His window was open, and he was looking the other way, preparing for his turn. So doing my best to keep my voice level and my anger under control, I leaned in and said, “Next time, check your mirrors first.”

And then the most amazing thing happened.

He turned around, revealing a young African-American man, and gave me one of the biggest, friendliest smiles I’ve ever had directed my way. And apologized profusely — and sincerely.

Taken aback, I mumbled something about how it was okay since I’d seen his turn signal, and just try to be more careful next time. He gave me that same smile again, nodded, and made his turn.

And I rode home, my mood restored, and thinking what a nice guy I’d just met. And I realized it’s true.

A soft answer really does turneth away wrath.
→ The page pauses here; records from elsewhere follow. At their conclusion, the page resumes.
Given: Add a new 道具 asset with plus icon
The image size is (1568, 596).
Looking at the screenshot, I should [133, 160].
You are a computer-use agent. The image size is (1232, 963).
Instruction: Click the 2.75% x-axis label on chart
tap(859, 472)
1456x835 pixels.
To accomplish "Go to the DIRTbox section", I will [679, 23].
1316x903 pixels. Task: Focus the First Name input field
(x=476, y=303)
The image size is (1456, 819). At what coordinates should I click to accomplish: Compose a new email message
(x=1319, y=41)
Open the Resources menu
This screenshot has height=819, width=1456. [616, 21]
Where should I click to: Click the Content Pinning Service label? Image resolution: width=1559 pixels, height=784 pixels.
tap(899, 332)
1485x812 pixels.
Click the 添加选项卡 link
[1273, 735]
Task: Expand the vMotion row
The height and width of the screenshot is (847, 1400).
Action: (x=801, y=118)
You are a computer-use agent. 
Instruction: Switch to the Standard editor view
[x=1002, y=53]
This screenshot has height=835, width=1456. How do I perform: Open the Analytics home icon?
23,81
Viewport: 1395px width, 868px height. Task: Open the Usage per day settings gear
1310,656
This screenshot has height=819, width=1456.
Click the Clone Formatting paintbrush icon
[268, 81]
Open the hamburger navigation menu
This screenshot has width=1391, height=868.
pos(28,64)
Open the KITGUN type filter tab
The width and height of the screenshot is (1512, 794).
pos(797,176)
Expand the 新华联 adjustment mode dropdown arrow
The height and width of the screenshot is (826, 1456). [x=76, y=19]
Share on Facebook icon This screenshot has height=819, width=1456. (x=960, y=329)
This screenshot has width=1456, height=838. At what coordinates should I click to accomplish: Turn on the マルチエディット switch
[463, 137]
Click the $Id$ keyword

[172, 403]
Something I might want to remember next time that I piss someone else off.

 

Hardrockgirl experiences a perfect Sunday riding through the Westside, while Gary celebrates his victory over a clueless cop an unfair ticket. LABikeRides and Streetsblog LA alert us to the upcoming Tour de Ballona II. A councilperson in Mad City, where it’s against the law to get doored, tries to put the responsibility back where it belongs. An Alaskan cyclist writes about the joys of riding at –15F (remember that next time we bitch about our 60 degree cold spells). Finally, the esteemed, and newly minted, Dr. Alex returns to blogdom with a meditation on cycling, activism and eternal summers. Welcome back, Alex — and when you’re ready to run for office, I’ll gladly manage your campaign.